A role for aneuploidy in Leishmania drug resistance is supported by the presence of similar changes in ploidy for two chromosomes in the independently selected Sb2000.1 and Sb4000.4 antimony-resistant strains (Figure 6) and by the correlation observed between SbIII resistance levels and the copy number of aneuploid chromosomes in Sb2000.1 (Figures 1 and 8). Accordingly, given that supernumerary chromosomes have also been observed in a L. major strain selected for methotrexate resistance (40), it is possible that alterations in the number of copies of specific chromosomes could be associated with gene expression changes implicated in drug resistance in Leishmania. Obviously, further work will be required to identify which genes, if any, could be associated with antimony resistance in Sb2000.1. One potential candidate could be LinJ11_V3.0710, a gene located on chromosome 11 that is supernumerary in the two tested SbIII-resistant mutants and which encodes an anion-transporting ATPase homologous to the bacterial ArsA protein. Although ArsA homologs were not thought to be involved in metal resistance in eukaryotes, it has recently been reported that downregulation of the ArsA homolog in Caenorhabditis elegans (asna-1) resulted in sensitization of the worm to antimony and to the related metalloid arsenite (66). However, transfection of this gene did not reveal a role in SbIII resistance in Leishmania (our unpublished data), and thus other candidates must be studied.

Finally, the LinJ05_V3.0830 gene encoding a methylthioadenosine phosphorylase (MTAP) was downregulated several folds in many independent L. infantum SbIII-resistant mutants (Figure 3). A direct link with antimony resistance is still missing but the downregulation of this gene might be a good biomarker candidate for predicting SbIII resistance, at least in L. infantum parasites. The genes flanking LinJ05_V3.0830 were not differentially expressed between L. infantum WT and Sb2000.1 (data not shown) and this suggests that its specific downregulation could be mediated by changes in mRNA stability (67,68). MTAP is part of the methionine recycling pathway and downregulation of its homologue in yeast (meu1) is associated with an increase in ornithine decarboxylase (ODC) activity (69). ODC is frequently overexpressed (19,33) along with GSH1 (16,33) in metal-resistant Leishmania mutants in order to increase the synthesis of TSH, a key player of antimony resistance in trypanosomatid parasites. Interestingly, ODC (LinJ12_V3.0100) is located on chromosome 12 which has lost a copy in Sb2000.1 and Sb4000.4. Accordingly, downregulation of LinJ05_V3.0830 may be linked to the decreased polyamine pool generated by the haploidy of chromosome 12. Further experimental work will be required to test this hypothesis but it is interesting to note that a correlation between expression of specific genes and aneuploidy has already been described in Saccharomyces cerevisiae (70).

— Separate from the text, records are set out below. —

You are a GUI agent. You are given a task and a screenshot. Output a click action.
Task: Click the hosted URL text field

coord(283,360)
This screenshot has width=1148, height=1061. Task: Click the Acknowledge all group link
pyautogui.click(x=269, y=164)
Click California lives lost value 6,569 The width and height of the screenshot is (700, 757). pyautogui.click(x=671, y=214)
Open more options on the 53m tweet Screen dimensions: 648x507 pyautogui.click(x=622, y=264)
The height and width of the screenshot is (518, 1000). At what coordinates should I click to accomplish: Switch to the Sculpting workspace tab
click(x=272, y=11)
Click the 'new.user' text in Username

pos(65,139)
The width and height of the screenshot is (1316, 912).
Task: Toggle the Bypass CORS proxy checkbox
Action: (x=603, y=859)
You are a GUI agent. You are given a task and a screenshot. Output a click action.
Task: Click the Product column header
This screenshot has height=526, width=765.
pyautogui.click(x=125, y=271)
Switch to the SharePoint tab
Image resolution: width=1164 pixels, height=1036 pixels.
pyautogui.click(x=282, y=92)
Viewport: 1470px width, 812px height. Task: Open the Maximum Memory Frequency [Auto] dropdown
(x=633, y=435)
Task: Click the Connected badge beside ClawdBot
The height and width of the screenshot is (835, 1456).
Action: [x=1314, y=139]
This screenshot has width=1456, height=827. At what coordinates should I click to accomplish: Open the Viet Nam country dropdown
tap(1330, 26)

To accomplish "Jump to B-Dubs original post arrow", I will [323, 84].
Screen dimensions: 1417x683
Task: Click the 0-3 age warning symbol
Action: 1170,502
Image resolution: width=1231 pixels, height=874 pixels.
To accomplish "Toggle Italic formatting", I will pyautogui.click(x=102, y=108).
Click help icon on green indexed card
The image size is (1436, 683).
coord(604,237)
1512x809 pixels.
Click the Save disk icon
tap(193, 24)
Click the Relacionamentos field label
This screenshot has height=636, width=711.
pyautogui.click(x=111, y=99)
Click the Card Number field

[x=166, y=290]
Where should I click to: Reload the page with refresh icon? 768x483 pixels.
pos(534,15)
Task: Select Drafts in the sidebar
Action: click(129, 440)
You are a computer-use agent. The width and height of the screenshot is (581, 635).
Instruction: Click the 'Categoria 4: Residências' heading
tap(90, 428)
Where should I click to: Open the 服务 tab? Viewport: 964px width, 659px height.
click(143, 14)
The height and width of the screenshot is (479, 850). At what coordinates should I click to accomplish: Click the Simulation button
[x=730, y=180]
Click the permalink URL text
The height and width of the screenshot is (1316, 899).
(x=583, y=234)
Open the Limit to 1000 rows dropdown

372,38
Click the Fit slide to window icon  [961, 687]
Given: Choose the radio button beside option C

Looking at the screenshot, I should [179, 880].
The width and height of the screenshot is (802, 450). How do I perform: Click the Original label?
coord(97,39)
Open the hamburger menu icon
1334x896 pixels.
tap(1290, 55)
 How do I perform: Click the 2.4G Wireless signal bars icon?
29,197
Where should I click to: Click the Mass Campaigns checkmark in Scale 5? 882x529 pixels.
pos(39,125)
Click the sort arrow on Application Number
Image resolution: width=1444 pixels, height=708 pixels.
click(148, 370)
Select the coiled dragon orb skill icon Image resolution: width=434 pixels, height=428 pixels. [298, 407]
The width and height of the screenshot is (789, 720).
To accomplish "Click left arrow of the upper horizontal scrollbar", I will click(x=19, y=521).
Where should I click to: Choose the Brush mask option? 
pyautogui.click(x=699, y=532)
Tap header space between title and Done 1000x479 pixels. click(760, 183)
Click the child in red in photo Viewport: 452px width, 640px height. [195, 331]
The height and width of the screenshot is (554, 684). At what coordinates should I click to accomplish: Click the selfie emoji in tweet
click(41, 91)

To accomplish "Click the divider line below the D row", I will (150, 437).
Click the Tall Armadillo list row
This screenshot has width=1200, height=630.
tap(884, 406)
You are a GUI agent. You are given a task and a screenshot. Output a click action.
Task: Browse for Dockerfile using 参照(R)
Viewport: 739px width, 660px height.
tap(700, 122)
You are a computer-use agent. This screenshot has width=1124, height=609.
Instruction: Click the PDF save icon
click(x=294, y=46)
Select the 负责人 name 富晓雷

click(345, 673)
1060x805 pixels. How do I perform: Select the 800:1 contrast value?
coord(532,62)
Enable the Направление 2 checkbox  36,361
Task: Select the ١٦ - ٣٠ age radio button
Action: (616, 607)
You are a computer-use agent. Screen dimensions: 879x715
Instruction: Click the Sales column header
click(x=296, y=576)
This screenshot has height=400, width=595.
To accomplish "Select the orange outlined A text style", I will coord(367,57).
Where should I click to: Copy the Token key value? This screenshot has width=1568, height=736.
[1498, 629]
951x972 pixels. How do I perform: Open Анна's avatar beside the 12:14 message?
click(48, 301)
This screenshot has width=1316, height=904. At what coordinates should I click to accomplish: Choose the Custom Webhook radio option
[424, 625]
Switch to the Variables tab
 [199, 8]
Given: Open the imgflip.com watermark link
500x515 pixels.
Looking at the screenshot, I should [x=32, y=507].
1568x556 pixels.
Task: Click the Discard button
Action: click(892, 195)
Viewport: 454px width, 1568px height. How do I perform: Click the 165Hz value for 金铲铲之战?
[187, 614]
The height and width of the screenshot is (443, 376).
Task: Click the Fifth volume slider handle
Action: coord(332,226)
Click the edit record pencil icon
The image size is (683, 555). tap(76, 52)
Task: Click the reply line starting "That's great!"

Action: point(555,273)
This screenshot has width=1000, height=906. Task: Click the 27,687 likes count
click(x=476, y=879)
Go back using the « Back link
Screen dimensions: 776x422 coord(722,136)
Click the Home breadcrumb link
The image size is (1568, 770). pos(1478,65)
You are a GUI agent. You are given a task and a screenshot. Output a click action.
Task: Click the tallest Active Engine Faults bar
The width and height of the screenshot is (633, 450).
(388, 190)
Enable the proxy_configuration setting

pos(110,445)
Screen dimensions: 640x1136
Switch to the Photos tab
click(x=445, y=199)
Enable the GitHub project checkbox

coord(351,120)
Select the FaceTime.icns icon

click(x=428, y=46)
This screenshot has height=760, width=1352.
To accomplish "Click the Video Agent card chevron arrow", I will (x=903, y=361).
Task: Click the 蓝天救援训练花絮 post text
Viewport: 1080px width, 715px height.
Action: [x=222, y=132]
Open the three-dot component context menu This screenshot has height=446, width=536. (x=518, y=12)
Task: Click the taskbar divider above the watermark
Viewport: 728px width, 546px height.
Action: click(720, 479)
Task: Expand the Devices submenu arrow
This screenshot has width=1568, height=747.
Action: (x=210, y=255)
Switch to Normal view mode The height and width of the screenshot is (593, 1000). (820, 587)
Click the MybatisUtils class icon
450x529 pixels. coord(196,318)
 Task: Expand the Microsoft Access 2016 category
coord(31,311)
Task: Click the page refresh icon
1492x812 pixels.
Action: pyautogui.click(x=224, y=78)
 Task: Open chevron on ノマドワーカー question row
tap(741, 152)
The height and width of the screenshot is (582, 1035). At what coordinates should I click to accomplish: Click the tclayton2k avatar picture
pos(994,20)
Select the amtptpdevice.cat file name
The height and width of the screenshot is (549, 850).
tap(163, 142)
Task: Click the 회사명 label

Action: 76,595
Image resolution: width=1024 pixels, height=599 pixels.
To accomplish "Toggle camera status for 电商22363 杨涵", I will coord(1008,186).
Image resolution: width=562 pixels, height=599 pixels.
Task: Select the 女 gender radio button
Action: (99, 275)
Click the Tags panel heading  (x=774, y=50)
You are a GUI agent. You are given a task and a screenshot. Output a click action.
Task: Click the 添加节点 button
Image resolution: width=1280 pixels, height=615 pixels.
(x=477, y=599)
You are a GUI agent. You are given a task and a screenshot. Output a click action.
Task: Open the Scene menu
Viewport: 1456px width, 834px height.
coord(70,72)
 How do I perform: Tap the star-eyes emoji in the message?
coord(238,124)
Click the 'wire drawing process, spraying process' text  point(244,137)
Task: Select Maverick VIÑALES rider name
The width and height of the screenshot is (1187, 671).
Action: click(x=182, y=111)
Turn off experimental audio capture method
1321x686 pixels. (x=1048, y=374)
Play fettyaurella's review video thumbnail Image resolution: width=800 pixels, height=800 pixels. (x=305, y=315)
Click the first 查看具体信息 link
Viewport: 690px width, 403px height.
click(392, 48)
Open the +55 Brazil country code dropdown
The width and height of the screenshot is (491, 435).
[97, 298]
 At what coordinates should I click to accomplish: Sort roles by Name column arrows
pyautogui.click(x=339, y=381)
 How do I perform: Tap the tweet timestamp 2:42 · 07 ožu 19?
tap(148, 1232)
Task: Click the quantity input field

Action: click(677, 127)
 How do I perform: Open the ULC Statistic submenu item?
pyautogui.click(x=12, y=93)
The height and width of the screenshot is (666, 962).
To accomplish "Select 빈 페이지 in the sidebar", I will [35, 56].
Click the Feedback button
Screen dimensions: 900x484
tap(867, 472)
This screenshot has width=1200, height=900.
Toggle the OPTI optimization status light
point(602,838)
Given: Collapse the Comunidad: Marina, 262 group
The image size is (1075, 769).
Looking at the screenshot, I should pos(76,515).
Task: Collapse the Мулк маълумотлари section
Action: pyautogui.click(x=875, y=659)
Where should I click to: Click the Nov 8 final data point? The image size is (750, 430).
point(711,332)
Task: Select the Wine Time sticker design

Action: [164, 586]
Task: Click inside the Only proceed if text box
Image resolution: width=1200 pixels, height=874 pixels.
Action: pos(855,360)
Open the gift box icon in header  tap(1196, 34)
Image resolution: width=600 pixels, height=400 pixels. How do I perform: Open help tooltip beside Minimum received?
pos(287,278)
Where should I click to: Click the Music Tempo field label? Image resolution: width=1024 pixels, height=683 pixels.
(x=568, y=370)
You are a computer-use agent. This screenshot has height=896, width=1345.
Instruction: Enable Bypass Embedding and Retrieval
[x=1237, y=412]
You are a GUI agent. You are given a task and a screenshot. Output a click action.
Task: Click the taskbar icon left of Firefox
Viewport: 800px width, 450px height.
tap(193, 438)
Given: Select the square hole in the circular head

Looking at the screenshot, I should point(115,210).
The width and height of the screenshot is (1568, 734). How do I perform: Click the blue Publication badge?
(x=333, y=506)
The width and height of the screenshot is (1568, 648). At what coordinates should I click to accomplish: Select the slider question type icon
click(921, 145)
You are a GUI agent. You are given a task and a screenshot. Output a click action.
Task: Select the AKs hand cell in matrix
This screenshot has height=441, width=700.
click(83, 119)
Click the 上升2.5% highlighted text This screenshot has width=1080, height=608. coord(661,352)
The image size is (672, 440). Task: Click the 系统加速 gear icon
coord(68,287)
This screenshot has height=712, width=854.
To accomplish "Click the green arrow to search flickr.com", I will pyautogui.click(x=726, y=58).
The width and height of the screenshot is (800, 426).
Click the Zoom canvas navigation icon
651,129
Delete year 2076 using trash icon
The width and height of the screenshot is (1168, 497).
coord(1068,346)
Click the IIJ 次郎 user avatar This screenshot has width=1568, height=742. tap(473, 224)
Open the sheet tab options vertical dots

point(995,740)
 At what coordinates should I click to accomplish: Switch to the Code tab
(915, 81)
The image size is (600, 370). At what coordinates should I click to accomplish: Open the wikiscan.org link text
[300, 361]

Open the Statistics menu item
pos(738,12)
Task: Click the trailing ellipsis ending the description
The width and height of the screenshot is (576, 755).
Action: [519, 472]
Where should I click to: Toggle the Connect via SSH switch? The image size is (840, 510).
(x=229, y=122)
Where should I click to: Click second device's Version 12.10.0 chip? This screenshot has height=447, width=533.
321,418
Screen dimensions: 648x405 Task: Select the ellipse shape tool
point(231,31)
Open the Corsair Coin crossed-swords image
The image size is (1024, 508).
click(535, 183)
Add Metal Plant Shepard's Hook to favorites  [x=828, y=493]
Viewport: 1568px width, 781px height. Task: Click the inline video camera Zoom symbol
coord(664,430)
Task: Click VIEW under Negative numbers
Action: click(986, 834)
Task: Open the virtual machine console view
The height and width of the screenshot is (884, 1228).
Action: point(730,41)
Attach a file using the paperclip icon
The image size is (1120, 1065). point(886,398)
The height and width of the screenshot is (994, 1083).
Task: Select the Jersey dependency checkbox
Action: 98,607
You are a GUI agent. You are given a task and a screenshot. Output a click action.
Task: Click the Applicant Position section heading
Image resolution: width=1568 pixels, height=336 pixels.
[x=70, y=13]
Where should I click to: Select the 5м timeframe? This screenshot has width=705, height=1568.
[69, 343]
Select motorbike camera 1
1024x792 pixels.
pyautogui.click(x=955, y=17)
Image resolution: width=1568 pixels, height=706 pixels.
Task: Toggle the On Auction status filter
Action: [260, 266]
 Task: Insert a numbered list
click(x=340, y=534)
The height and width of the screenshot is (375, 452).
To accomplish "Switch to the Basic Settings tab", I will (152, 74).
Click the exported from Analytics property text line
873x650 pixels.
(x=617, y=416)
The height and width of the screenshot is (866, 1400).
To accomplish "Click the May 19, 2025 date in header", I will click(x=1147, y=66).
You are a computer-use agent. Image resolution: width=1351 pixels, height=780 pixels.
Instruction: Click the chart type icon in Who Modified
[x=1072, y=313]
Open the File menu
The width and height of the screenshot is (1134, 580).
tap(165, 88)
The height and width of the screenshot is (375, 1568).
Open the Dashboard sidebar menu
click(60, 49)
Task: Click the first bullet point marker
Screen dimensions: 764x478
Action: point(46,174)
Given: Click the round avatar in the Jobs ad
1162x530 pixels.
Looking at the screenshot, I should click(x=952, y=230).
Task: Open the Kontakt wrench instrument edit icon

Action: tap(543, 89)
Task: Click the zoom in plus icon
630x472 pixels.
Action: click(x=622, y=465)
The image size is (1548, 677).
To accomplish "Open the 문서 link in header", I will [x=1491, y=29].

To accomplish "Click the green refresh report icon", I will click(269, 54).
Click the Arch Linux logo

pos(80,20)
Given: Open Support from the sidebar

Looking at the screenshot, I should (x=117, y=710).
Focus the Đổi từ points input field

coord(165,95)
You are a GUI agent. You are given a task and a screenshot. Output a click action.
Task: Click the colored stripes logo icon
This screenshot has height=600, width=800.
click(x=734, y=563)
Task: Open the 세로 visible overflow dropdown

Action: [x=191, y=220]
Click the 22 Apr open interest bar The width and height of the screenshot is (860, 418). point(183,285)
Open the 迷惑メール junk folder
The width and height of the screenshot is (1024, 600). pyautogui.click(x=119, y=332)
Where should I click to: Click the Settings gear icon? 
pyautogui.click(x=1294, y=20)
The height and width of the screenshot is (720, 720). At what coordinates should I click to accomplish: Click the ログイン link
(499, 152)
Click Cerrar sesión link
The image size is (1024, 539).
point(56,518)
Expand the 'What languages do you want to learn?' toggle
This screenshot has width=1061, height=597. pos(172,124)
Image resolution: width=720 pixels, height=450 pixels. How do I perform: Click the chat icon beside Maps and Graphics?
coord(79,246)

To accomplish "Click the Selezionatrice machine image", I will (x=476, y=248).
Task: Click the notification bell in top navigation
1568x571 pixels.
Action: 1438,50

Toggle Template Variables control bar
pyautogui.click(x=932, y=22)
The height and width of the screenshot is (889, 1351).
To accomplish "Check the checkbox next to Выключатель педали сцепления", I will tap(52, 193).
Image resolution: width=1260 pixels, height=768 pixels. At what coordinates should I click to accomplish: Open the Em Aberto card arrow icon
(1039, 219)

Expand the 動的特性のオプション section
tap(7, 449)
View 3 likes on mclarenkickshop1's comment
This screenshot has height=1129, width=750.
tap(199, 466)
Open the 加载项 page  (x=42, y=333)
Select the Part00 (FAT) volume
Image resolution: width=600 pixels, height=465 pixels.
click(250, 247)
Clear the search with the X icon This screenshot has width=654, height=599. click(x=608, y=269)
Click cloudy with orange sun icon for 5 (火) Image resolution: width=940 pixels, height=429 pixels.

Overall, the whole-genome expression profiling experiments enabled the identification of several genotypic changes associated with antimony resistance in Leishmania. Although few genes identified in this study displayed a dramatic modulation in expression, the antimony-resistant phenotype may occur from the synergistic interactions of several genes. With the exception of MRPA, the expression of several genes known to be involved in antimonials resistance (see ‘Introduction’ section) was not modulated in the Sb2000.1 mutant, which suggests that several mechanisms can lead to resistance.

The arrays also allowed the identification of two novel phenomenons, including partial haploidy and supernumerary chromosomes. Further work is required to isolate the putative resistance genes located on aneuploid chromosomes and should also reveal how widespread these changes in chromosome copy number in Leishmania isolates are.

FUNDING

CIHR group grant (to J.C. and M.O.) and operating grants (to M.O.); CIHR studentship (to P.L. and F.R.); Canada Research Chair in Medical Genomics (to J.C.) and Burroughs Wellcome Fund Scholar in Molecular Parasitology and holds the Canada Research Chair in Antimicrobial Resistance (M.O.). Funding for open access charge: CIHR.

Conflict of interest statement. None declared.